This may be more difficult for rational Western minds to accept. Traditional societies often consider that certain plants have a special power, usually those that have some definite physical and/or psychic effects, and that these plants represent spirits. Throughout the Americas, the original peoples respect Tobacco as a power plant.

The plant’s spirit may be a helper or an ally when used with the proper ceremony. In the modern world, most smokers use Tobacco automatically without any acknowledgement of the Spirit, so in fact the Spirit of Tobacco uses them. The Tobacco actually saps their power because they don’t use it consciously. You are in fact addicted to being controlled.

Applying to Yourself

Some of these habits may loom larger than the others for you. The first step is to acknowledge and experience for yourself each of the seven habits in your own behaviour. Then you may be able to substitute something else for each habit.

For example, breath: instead of lighting up a cig, go outside or open a window and take several deep breaths. Then just concentrate on your breathing for a while. Enjoy the sensation of the air going in and out. Remember that we all share the same air and that our oxygen comes from the plants, algae, and bacteria.

Nicotine? Probably the best natural stimulant, apart from sex, is aerobic exercise. Go to the gym, take up tennis or jogging or swimming. These would also get the breath going.

For the fingers you could find something else to do with your fingers. One man when quitting kept a supply of toothpicks on hand, which gave him something to do both with the fingers and the mouth. Take up knitting or get a rosary. Carry a little notebook and jot down your thoughts. People will applaud you for reviving literacy!

ENTRIES PROVIDED

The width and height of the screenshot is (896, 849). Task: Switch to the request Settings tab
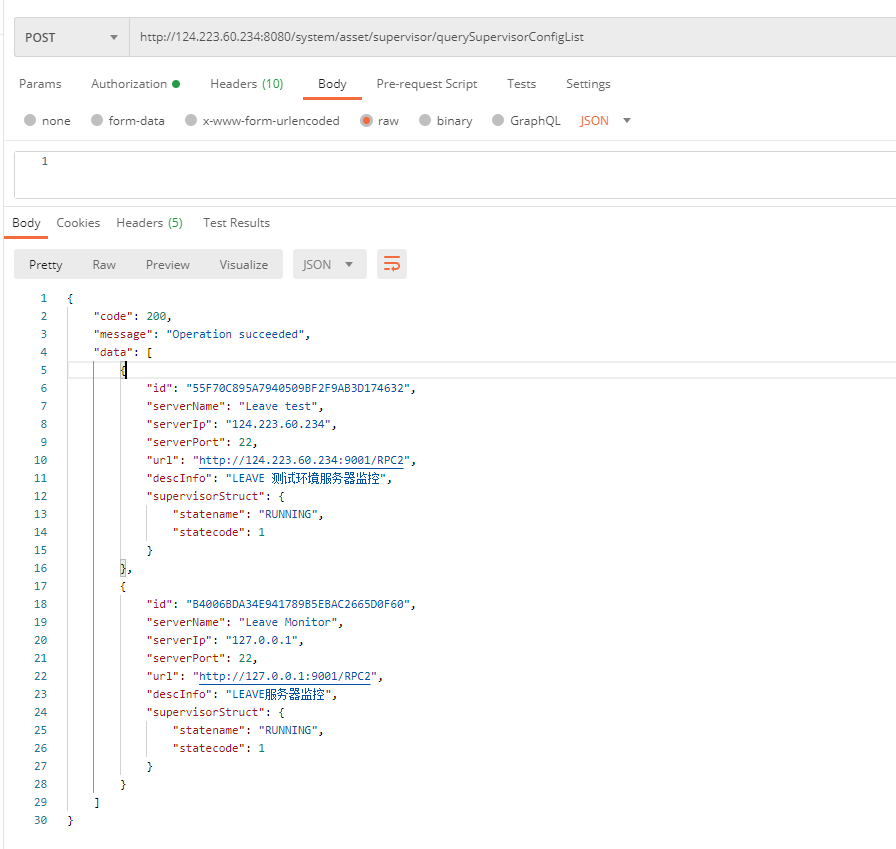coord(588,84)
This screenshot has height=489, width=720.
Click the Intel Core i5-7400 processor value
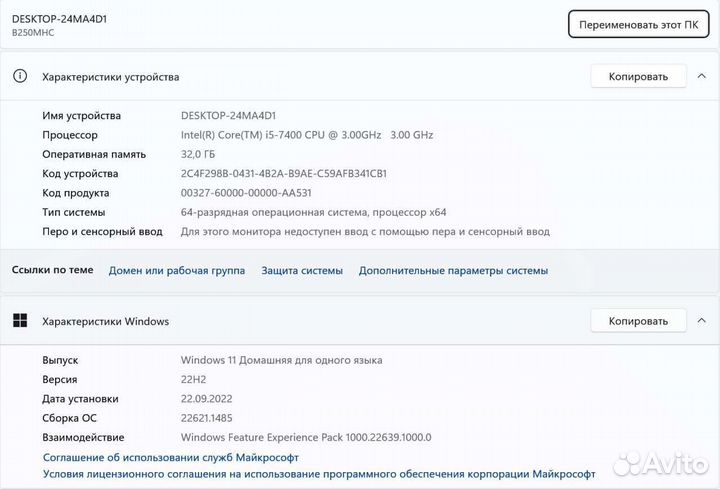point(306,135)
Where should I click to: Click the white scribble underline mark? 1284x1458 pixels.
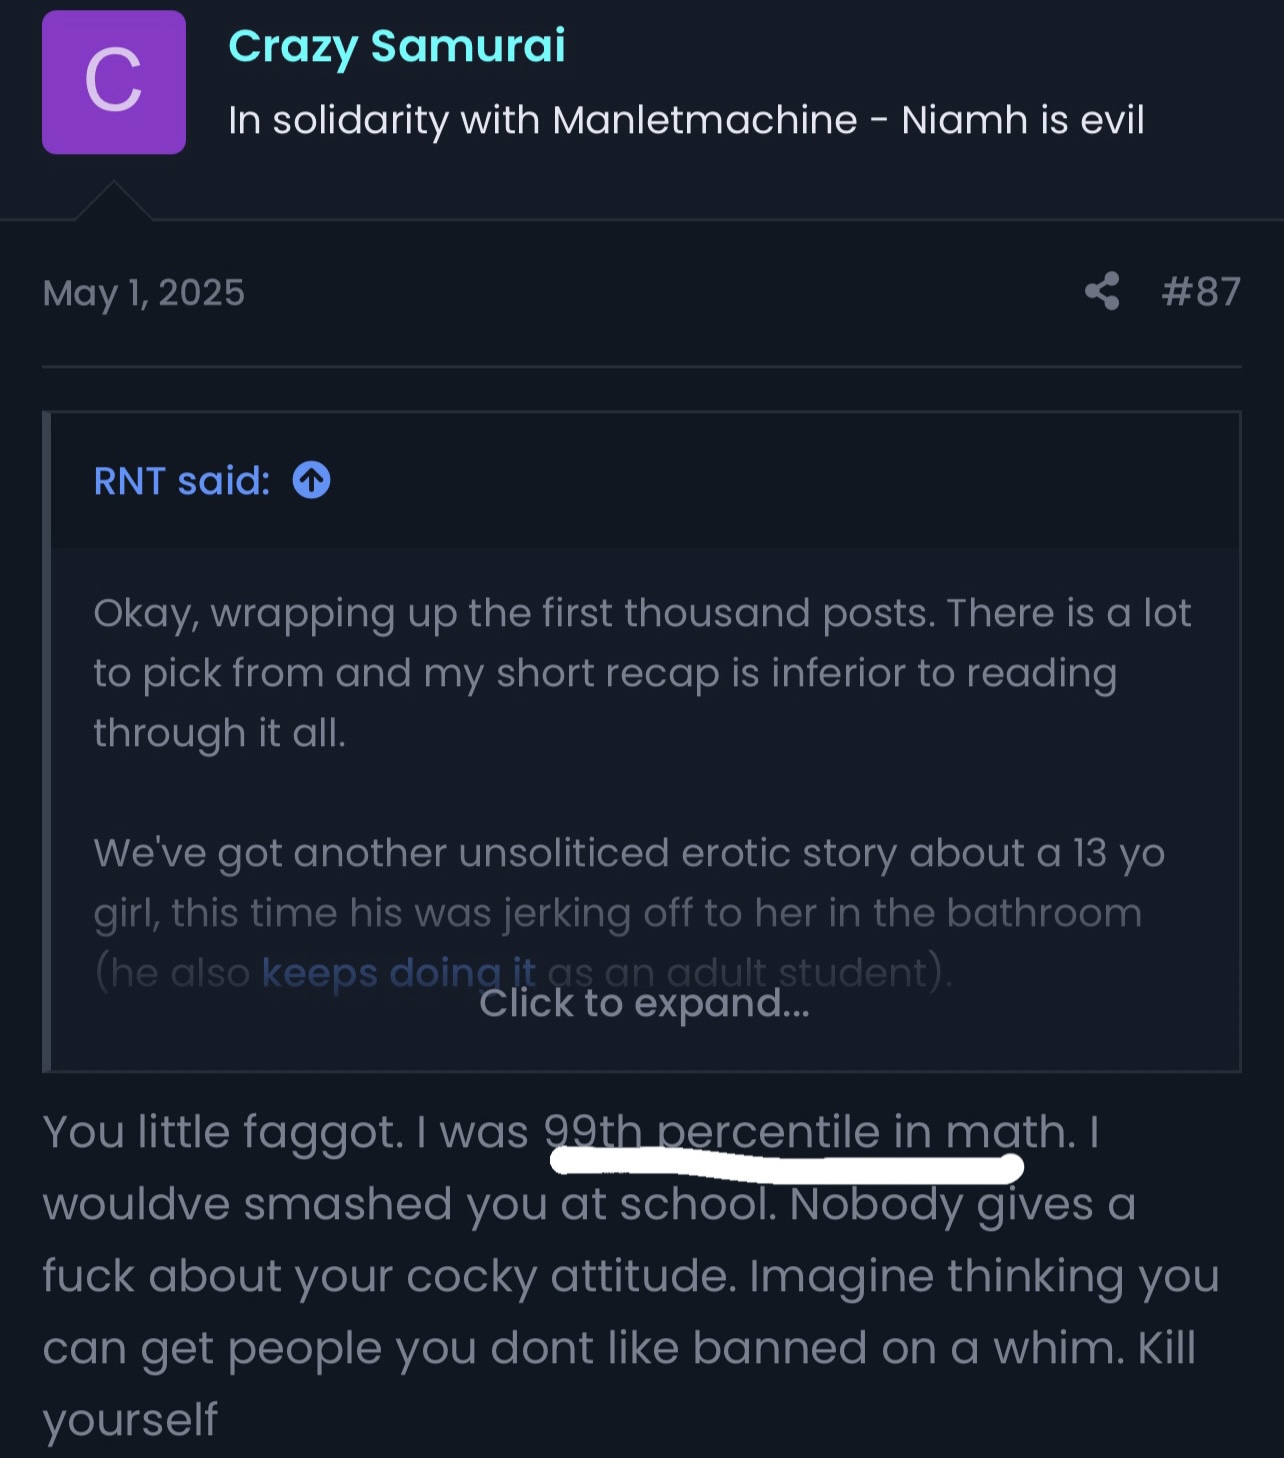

WORK TASK
Extend the passage on replacing smoking habits with other activities, beginning right after its final sentence.

ANSWER FOR THIS EXERCISE
Fire might be more difficult if you don’t have a fireplace but you could have some time every day when you burn incense or a candle. If you really love fire, take up welding or glass-blowing as a hobby. But don’t run around setting fire to things. That’s not cool.

Lips and mouth: it might be a bit gauche to carry around and suck on a baby bottle, but chewing gum is generally acceptable. Or try the bottle, you just may start a new trend! Designer bottles. You heard it here first!

Social: hang out with people who don’t smoke? Or make a quitting pact with your smoking friends.

Conscious Use of Tobacco.

You may wish not to give up tobacco entirely, but to transform your habit into a partnership with the Spirit of Tobacco. Forge an alliance and use the power of tobacco when it is appropriate. In the traditions of America, Tobacco is considered to be a great purifier and is used to drive away negative spirits. So blow smoke in the face of your asshole boss or the neighborhood bully!

A good time to use tobacco is after times of intense emotion, excitement, adrenalin, when one may be out of balance. Yeah, I know: lots of people like a drag after you-know-what. It has the effect of soothing, straightening, balancing.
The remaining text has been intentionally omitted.